• **Source text**:
================

In the housed-elements design the static mixer elements consist of a series of baffles made of metal or a variety of plastics. Similarly, the mixer housing can be made of metal or plastic. The housed-elements design incorporates a method for delivering two streams of fluids into the static mixer. As the streams move through the mixer, the non-moving elements continuously blend the materials. Complete mixing depends on many variables including the fluids' properties, tube inner diameter, number of elements and their design. The housed-elements mixer's fixed, typically helical elements can simultaneously produce patterns of flow division and radial mixing:

- Flow division: In laminar flow, a processed material divides at the leading edge of each element of the mixer and follows the channels created by the element shape. At each succeeding element, the two channels are further divided, resulting in an exponential increase in stratification. The number of striations produced is 2^{n} where 'n' is the number of elements in the mixer.
- Radial mixing: In either turbulent flow or laminar flow, rotational circulation of a processed material around its own hydraulic center in each channel of the mixer causes radial mixing of the material. Processed material is intermixed to reduce or eliminate radial gradients in temperature, velocity and material composition.

== Applications ==
A common application is mixing nozzles for two-component adhesives (e.g., epoxy) and sealants (see Resin casting). Other applications include wastewater treatment, flow chemistry and chemical processing. Static mixers can be used in the refinery and oil and gas markets as well, for example in bitumen processing or for desalting crude oil. In polymer production, static mixers can be used to facilitate polymerization reactions or for the admixing of liquid additives.

== History ==
The static mixer traces its origins to an invention for a mixing device filed on Nov. 29, 1965 by the Arthur D. Little Company. This device was the housed-elements type and was licensed to the Kenics Corporation and marketed as the Kenics Motionless Mixer. Today, the Kenics brand is owned by National Oilwell Varco. The plate type static mixer patent was issued on November 24, 1998, to Robert W. Glanville of Westfall Manufacturing.

================

[Stored records]
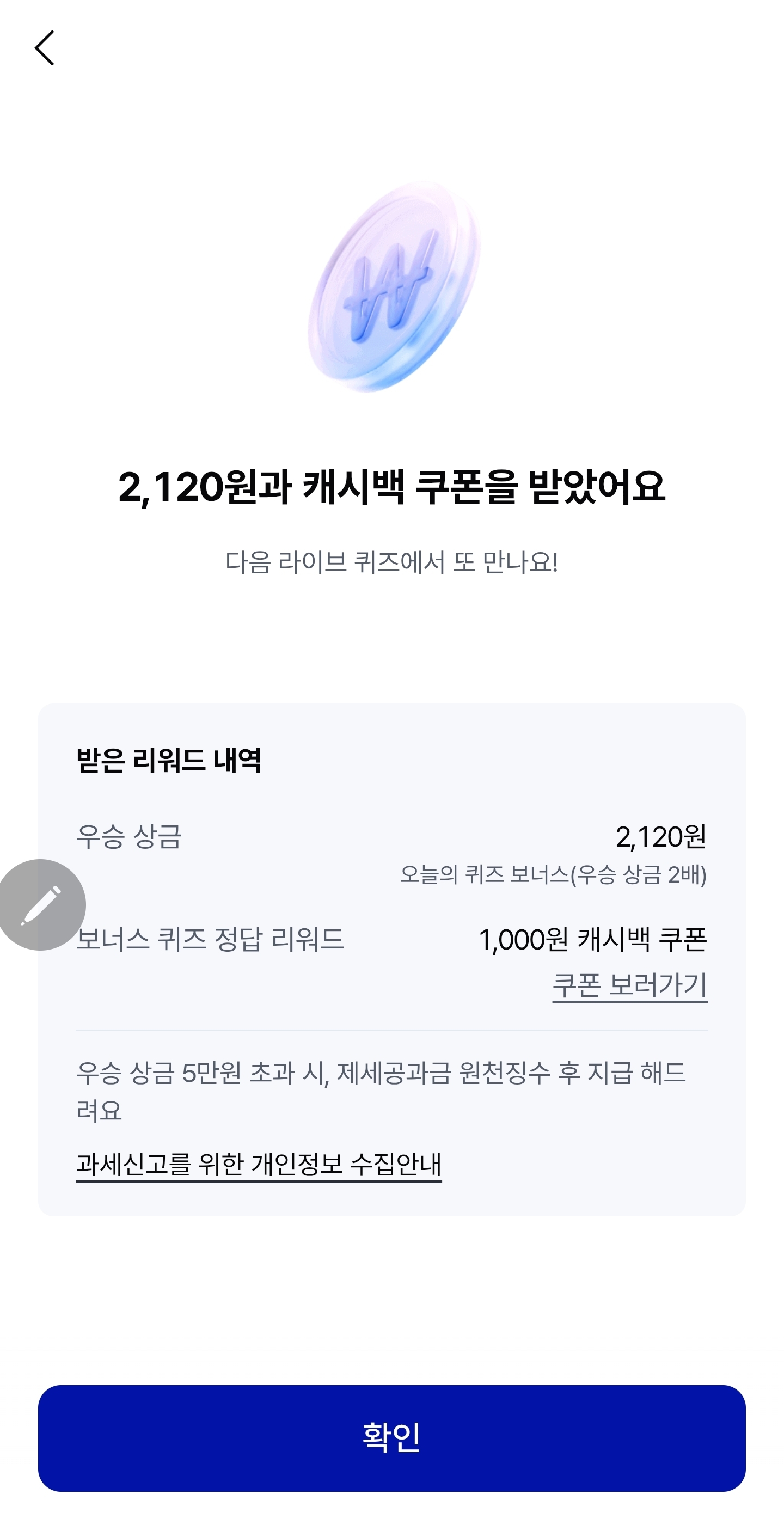784x1537 pixels.
Task: Confirm with the blue 확인 button
Action: pyautogui.click(x=392, y=1438)
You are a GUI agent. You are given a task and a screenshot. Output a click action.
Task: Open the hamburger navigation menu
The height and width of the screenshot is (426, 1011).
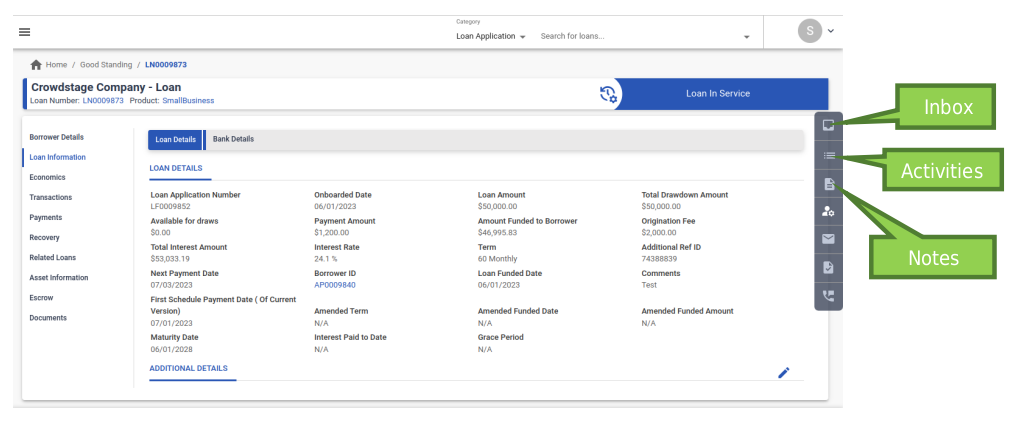(25, 32)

================

• **Activity**: How would you render this sentence from the static mixer text in Spanish: "As the streams move through the mixer, the non-moving elements continuously blend the materials."?

• **Result of the exercise**: A medida que las corrientes avanzan por el mezclador, los elementos inmóviles mezclan continuamente los materiales.